Officials of the Catalyst Mill in Rumford announced Tuesday they restarted the No. 12 paper machine at noon Tuesday and would bring back 51 workers who lost their jobs last year, with the option of bringing back more depending on order volume.

RUMFORD — Shut down since May 2015, Catalyst Paper Co.’s No. 12 paper machine was restarted Tuesday, allowing 51 employees who were laid off in May 2015 to return to their jobs.

Tony Lyons, spokesman for the mill, said the machine resumed production at a reduced schedule, and all 51 workers who were laid off have been asked if they wish to return to their prior position.

“Right now, we have 32 people working on the No. 12 paper machine,” Lyons said, adding that the mill is hiring new workers to fill more positions.

The machine, which previously manufactured coated paper used in catalogs and magazines, was temporarily silenced in May 2015 and shut down permanently after mill owners re-evaluated the financial situation in September 2015.

The paper that will be produced by the No. 12 paper machine is “a unique grade to Rumford, called Rumford Offset grade,” Lyons said. “It’s a one-side-coated sheet, and its end-use applications range from marketing materials, forms, fliers and higher-end newsletters and brochures.”

Restarting the No. 12 paper machine is “an indication that we’ve been successful in our new product development,” Lyons said.

“Since we became Catalyst, we spent a lot of time and energy on new product development,” he said. “It was part of the revitalization effort that Catalyst has been supporting and desiring from us. Part of that revitalization effort is moving to new products, and moving away from the commodity-grade products we made traditionally.”

Ron Hemingway, president of the United Steelworkers Union Local 900, said the mill has called everyone who was laid off in 2015 to see if they wanted their position back, and hired six new employees last week.

“All of this has had a really positive effect,” he said. “For a while, that area of the mill was like a ghost alley: quiet, and not running.
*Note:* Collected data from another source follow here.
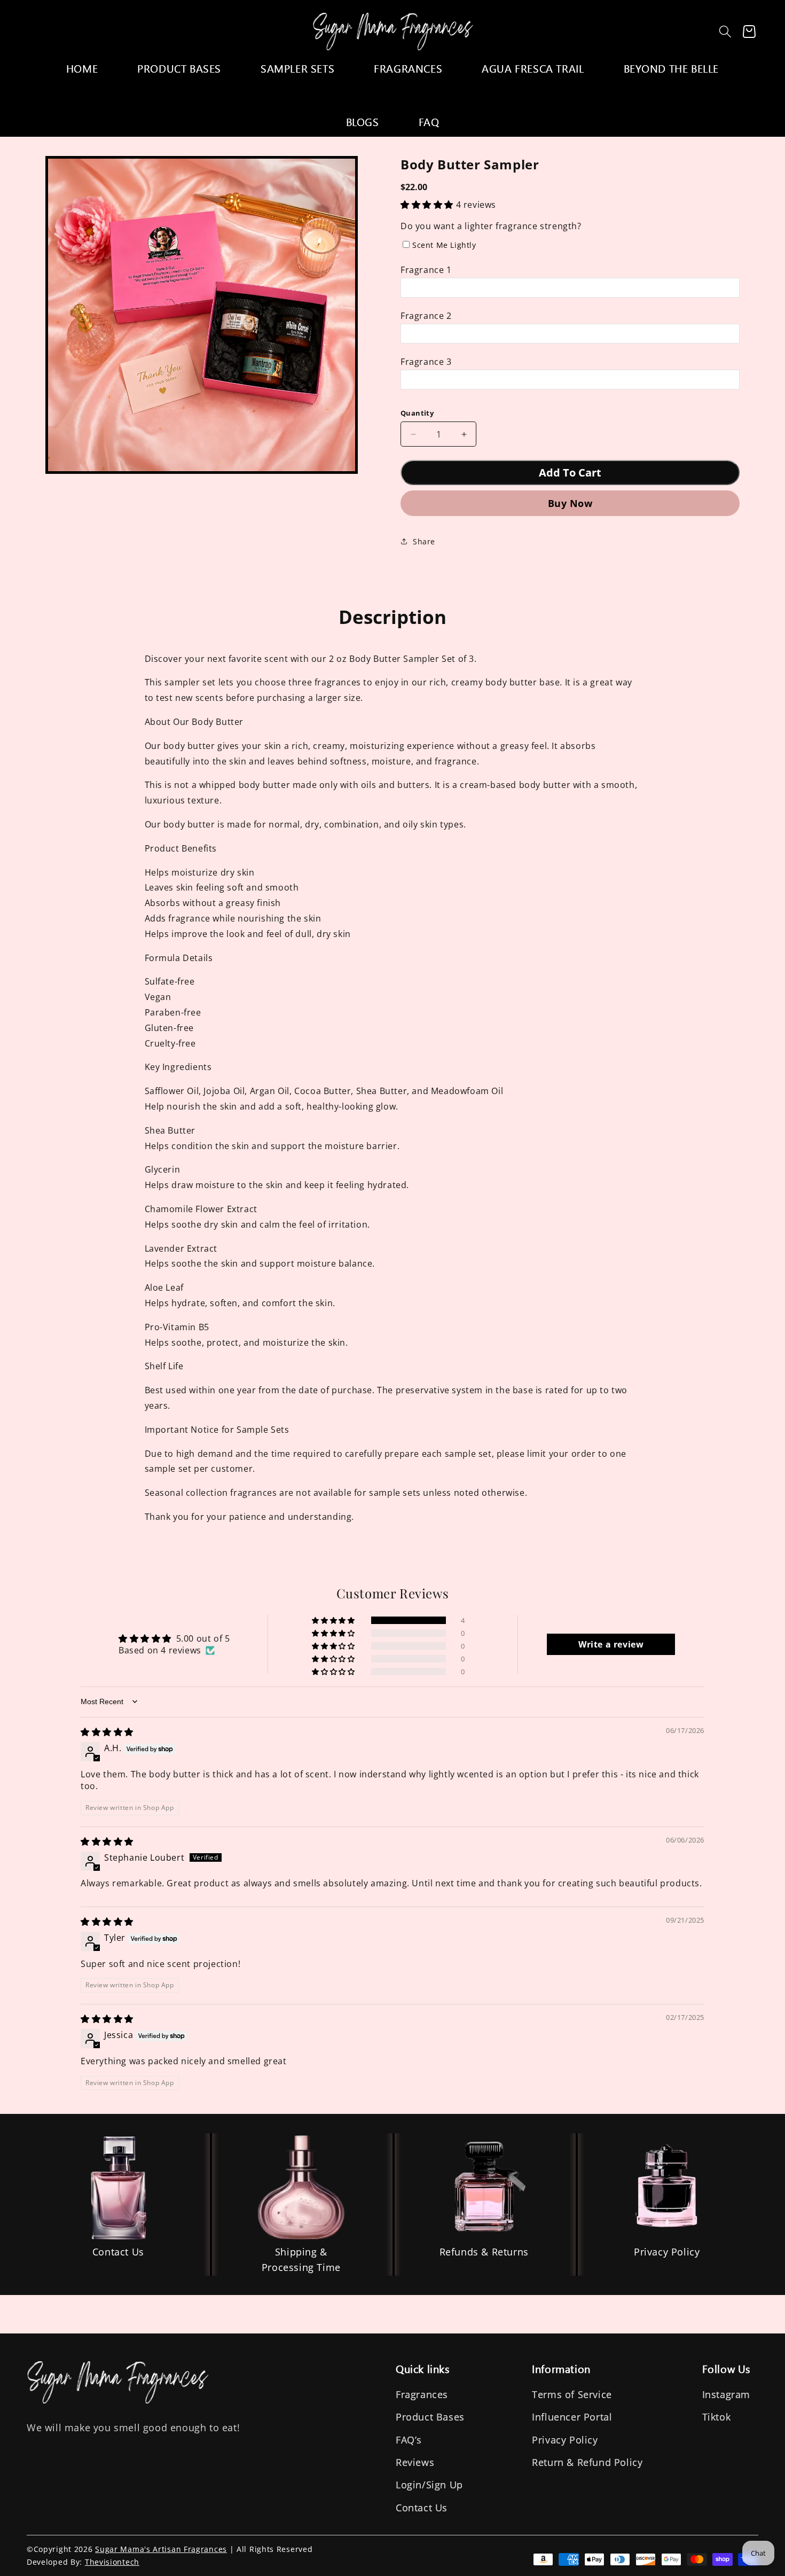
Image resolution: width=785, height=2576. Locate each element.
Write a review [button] (610, 1644)
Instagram (726, 2394)
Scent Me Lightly (444, 245)
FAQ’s (409, 2439)
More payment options (570, 503)
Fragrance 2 (426, 316)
The mood it put everybody in was that this facility is doomed. With the No. 12 machine up and running again, people are lively again. Paper is all over the place, and it gives the mill and the community hope that we’ll be here to stay.”
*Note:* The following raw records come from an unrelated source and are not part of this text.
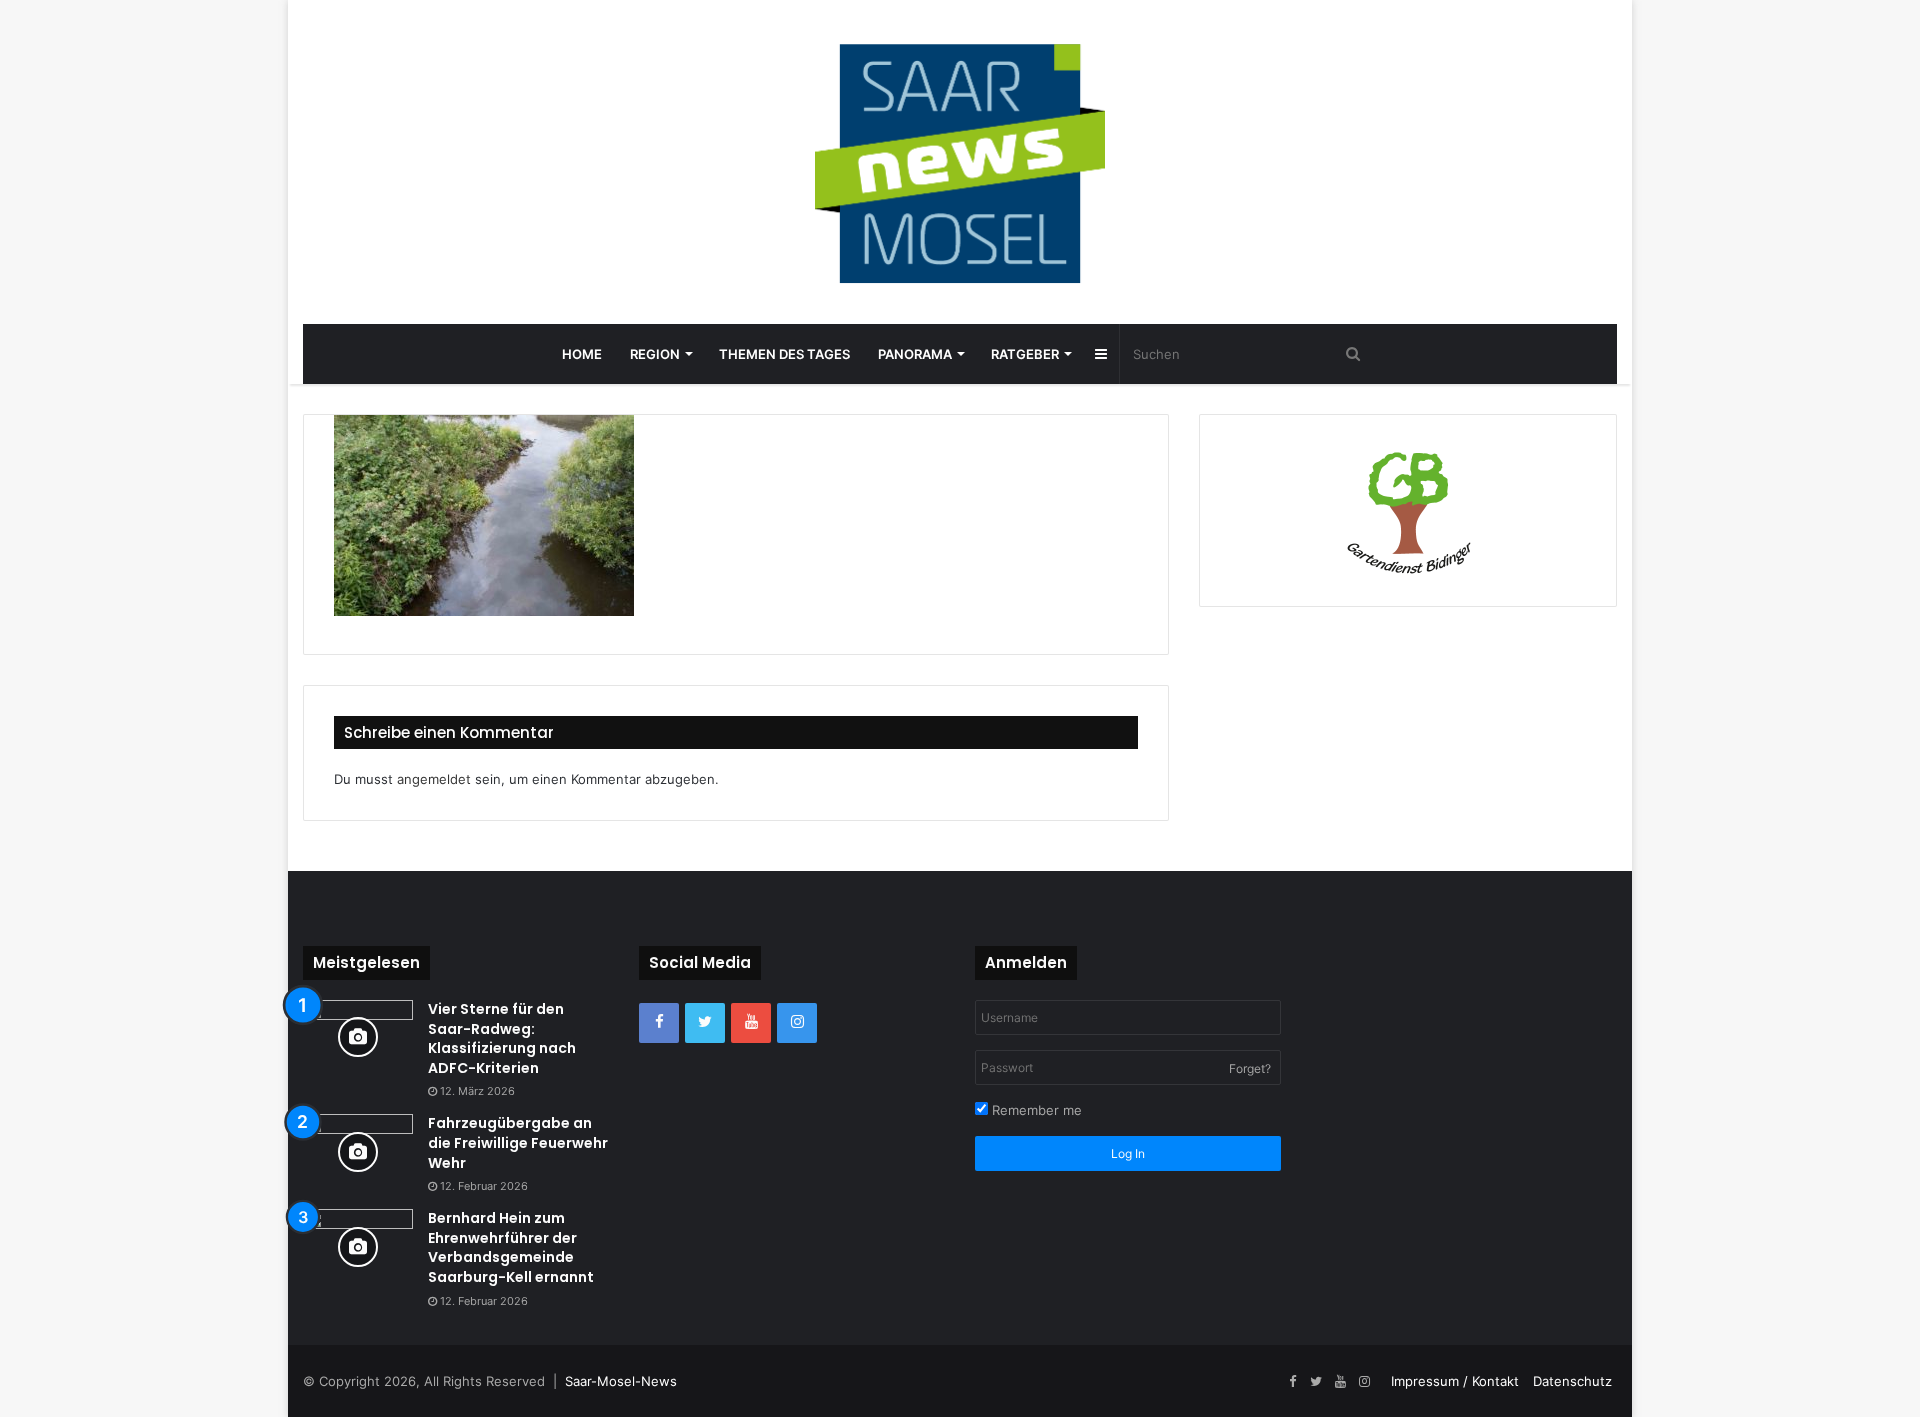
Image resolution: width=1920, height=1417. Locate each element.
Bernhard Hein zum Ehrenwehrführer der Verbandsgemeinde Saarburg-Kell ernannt (511, 1247)
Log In (1128, 1153)
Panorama (915, 354)
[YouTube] (751, 1023)
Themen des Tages (784, 354)
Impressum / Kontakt (1455, 1381)
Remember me (1035, 1110)
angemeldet (434, 779)
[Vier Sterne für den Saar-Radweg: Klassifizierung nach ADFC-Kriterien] (358, 1037)
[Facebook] (659, 1023)
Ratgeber (1025, 354)
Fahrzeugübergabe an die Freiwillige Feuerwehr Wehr (518, 1142)
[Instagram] (797, 1023)
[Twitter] (705, 1023)
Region (655, 354)
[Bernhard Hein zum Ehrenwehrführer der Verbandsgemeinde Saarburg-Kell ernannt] (358, 1246)
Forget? (1250, 1068)
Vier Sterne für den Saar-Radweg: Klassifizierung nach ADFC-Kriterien (502, 1038)
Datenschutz (1572, 1381)
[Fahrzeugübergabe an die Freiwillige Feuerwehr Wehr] (358, 1151)
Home (582, 354)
Hemingway said the mill is hoping to make new and higher-value products on the machine, with hopes of keeping the mill profitable.
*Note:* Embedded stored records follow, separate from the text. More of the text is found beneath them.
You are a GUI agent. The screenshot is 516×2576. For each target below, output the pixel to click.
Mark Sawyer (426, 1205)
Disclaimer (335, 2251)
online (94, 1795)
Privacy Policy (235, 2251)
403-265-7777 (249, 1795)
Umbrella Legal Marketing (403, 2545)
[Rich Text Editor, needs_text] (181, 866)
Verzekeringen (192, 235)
“The more we can develop, the better it is for the mill,” he said. “We all need the mill to be profitable.”

The Maine Pulp and Paper Association said in a news release that the “restart of Catalyst Rumford’s No. 12 machine reinvigorates our stance that pulp and papermaking in Maine is alive and well, and offers a great example of how paper mills are able to respond to shifting market conditions to invigorate their product mix, manufacturing process and infrastructure for the betterment of their operations, workers and Maine’s economy.”